Olivier Messiaen, 1986

Olivier Messiaen, 1986 © Foto Rob C. Croes, Nationaal Archiv, Wikimedia Commons

Olivier Messiaen

Olivier Messiaen (1908 – 1992) ist ein Künstler voller spannungsreicher Gegensätze. Er verbindet avantgardistische Klangsprache mit mystischem Katholizismus, der einer fernen Vergangenheit anzugehören scheint. Messiaens Ästhetik zielt auf die rauschhafte, klangsinnliche Überwältigung der Hörer*innen, bedient sich aber einer rational kalkulierenden, von der Mathematik inspirierten Kompositionstechnik. Dabei greift er unterschiedlichste Einflüsse auf, die von gregorianischen Melodien und außereuropäischer Musik bis hin zu seiner Faszination für die akustische Welt der Vogelrufe reichen.

Messiaen wurde am 10. Dezember 1908 in Avignon geboren. Die Neigung zur Musik und seine schöpferische Begabung traten früh hervor und wurden von seinem künstlerisch aufgeschlossenen Elternhaus gefördert. 1931 begann Messiaen seine Laufbahn als Organist an der Église de la Sainte-Trinité, einer der großen Pariser Kirchen. Dieses Amt versah er bis zu seinem Tod, also über 60 Jahre lang.

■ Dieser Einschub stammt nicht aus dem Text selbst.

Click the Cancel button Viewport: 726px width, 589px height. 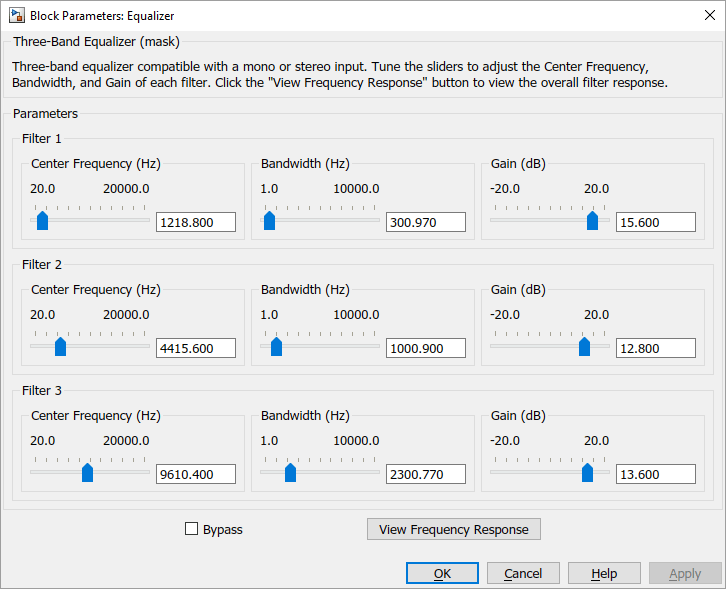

Naheliegend ist also, dass Orgelmusik neben der Orchester- und Klaviermusik eine der tragenden Säulen seines OEuvres bildet. Unabhängig von seinen Erfolgen als Organist machte sich Messiaen allmählich auch einen Namen als Komponist. Sein Schaffen vor 1949, in dem sich noch deutliche Anklänge an Debussy und Ravel vernehmen lassen, kulminiert in der opulenten Turangalîla-Sinfonie (1946 – 48). Am Pariser Conservatoire begann Messiaen 1941 Theoriekurse zu geben. Mit seinem unkonventionellen Ansatz zog er avantgardistisch eingestellte Studierende wie Pierre Boulez an und entwickelte sich im Laufe seiner Lehrtätigkeit zu einem der einflussreichsten Kompositionslehrer der Nachkriegszeit.

In seinem eigenen Schaffen brachten die Quatre Études de rythme für Klavier (1949 – 50), mit denen Messiaen der entstehenden seriellen Musik entscheidende Impulse gab, einen radikalen Umschwung zu strenger Konstruktivität. In den maßgeblich von Vogelgesängen inspirierten Werken der folgenden Zeit wie dem Klavierzyklus Catalogue d’oiseaux (1956 – 58) nahm Messiaen allmählich Elemente seines früheren Wirkens wieder auf und fand so zu seinem charakteristischen Stil: Choralartige Melodien, die oft in extrem ruhiger Bewegung erscheinen, dissonanzgehärtete Klangfelder von nicht mehr durchhörbarer Komplexität und andere heterogene Elemente werden zu unregelmäßigen Mosaiken zusammengefügt, die das Publikum vor allem durch ihre klanglichen Wirkungen bezwingen.

1975 begann Messiaen, inzwischen ein weltberühmter Komponist, die Arbeit an seiner einzigen Oper Saint François d’Assise, die im November 1983 uraufgeführt wurde. Das monumentale, an ein Oratorium erinnernde Opus steht häufig auf den Spielplänen und erreicht ein breites internationales Publikum. Olivier Messiaen starb am 28. April 1992 in Paris.